The program, modeled to follow other, bigger universities who have cinematic arts programs, will give students hands-on experience working with professionals in the field on projects aimed to be distributed nationally, setting this program apart from existing majors.

“One of the challenges was how to create a cinematic arts program in a smaller liberal arts college,” said Gilmore. “There's this really cool idea for professional connection to keep generating creative products out of this program, and out of all the different departments in the school.” The first project they have sight on is with Fort Mose Historic State Park, site of the first legally sanctioned free African settlement. Students will be involved in all parts of the pre-production, as well as production stages of the film.

“We think employers will be able to look at that and say, 'OK, well, you've got an idea of how this all works,' " said Gilmore. “When I taught here within the department, we were teaching students how to make short little personal films, but we never really had the time to connect all the dots to make a big thing.”

Gilmore said that the idea of the Cinematic Arts program is that new filmmakers will continuously bring fresh projects to allow students to work on projects outside of the usual production classes.

“Most undergraduates don't work on any kind of feature length, or even significantly long film in their undergraduate career. And saying is there a way we can bring that to our undergraduates here at Flagler, and there is,” said Gilmore, who returned to Flagler from the University of Michigan.

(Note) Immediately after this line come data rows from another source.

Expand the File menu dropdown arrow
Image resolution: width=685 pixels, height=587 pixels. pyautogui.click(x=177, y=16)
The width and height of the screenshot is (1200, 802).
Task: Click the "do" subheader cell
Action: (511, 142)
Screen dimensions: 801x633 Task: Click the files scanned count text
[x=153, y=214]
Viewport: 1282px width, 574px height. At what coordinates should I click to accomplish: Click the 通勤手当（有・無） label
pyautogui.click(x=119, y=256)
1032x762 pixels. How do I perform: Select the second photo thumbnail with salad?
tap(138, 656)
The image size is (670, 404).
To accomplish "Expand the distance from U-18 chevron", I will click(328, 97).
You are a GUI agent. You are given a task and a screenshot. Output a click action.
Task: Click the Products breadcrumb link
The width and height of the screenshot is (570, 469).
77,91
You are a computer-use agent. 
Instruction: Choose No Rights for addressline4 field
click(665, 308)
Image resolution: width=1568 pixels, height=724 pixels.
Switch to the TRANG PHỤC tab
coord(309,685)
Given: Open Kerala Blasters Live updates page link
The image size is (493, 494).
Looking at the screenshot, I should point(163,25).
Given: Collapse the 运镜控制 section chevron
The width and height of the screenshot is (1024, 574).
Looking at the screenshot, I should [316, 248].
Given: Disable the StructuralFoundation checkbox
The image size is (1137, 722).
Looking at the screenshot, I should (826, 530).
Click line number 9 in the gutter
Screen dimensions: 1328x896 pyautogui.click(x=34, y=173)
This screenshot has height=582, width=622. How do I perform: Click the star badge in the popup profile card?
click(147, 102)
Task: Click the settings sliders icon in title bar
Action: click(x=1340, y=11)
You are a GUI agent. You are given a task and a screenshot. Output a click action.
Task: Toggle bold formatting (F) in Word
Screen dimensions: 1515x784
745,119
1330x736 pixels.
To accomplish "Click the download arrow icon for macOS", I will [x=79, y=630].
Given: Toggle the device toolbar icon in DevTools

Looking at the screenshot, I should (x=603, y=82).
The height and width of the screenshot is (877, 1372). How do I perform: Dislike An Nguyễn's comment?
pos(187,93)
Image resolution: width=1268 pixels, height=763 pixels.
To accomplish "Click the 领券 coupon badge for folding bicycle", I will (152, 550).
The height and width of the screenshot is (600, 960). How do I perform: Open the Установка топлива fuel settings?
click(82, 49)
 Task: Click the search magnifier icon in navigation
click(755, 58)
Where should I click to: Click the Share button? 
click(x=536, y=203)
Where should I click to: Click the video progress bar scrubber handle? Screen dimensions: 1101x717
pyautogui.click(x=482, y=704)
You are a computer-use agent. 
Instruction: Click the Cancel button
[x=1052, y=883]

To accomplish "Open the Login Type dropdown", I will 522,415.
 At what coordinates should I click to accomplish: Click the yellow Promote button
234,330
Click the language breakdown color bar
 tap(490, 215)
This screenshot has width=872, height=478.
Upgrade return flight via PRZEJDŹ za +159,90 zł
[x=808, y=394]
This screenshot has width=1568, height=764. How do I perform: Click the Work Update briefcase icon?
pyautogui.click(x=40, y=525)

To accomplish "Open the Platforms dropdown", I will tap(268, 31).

Halcomb said this program is also a great complimentary minor or major for anyone looking to broaden their horizons. Gilmore said students will be able to do this by getting to work with cameras and professional equipment right off the bat without needing a lot of prerequisites. “We've tried to design it so that someone coming from theater, or the arts or creative writing, would be able to get familiar and comfortable with it really quickly without having to take a bunch of technical classes to have that expertise,” he said.

Halcomb and Gilmore have been working together years prior to this program as well. Even after Gilmore moved to work at Michigan, they continued to collaborate on academic conferences and multi-year projects like "Cracking Aces," which featured professional women poker players, and then a Major League Baseball scouting documentary.

“And I think that also gives us kind of a level of comfort, taking on the Fort Mose project, where we're just like, oh, we can get a lot of other people involved.”

Halcomb said she hopes that students, whether it is through the written word or visual image, “will have a portfolio that will help support their belief that they are a very creative storyteller.”